## Your task
Print the entries below word for word; the pictures stay out of your copy.

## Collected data

Start of Block

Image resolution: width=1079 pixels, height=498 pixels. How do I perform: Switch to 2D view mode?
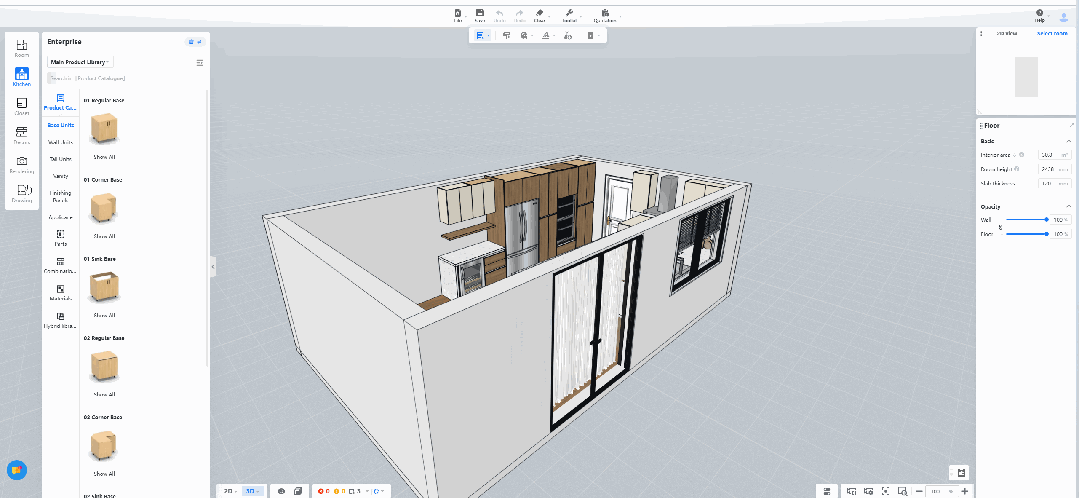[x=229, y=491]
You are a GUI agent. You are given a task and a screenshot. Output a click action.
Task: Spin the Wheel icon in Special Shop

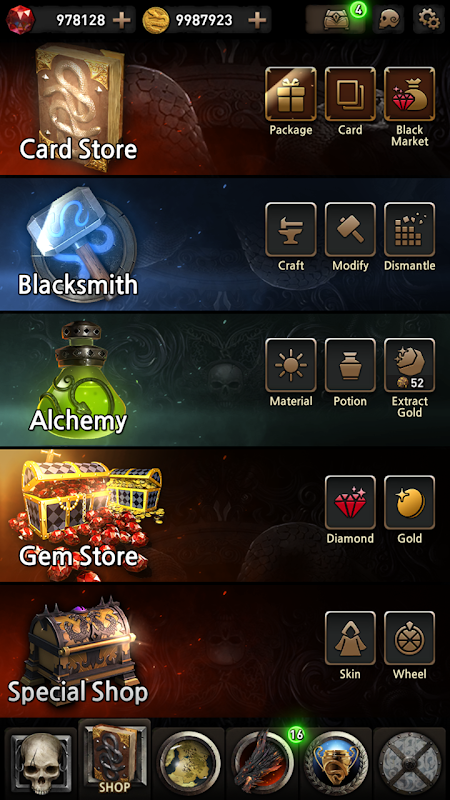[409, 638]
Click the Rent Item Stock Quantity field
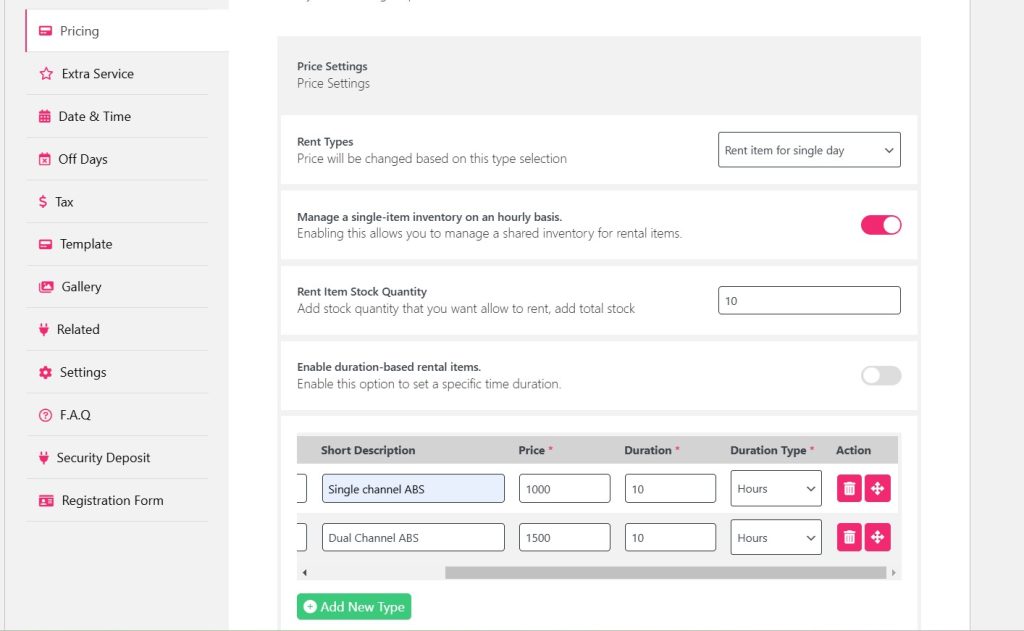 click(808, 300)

End of Block

## The answer
Image resolution: width=1079 pixels, height=498 pixels. How do I perform: Switch to 2D view mode?
[x=229, y=491]
You are a GUI agent. You are given a task and a screenshot. Output a click action.
Task: Spin the Wheel icon in Special Shop

[409, 638]
Click the Rent Item Stock Quantity field
 click(808, 300)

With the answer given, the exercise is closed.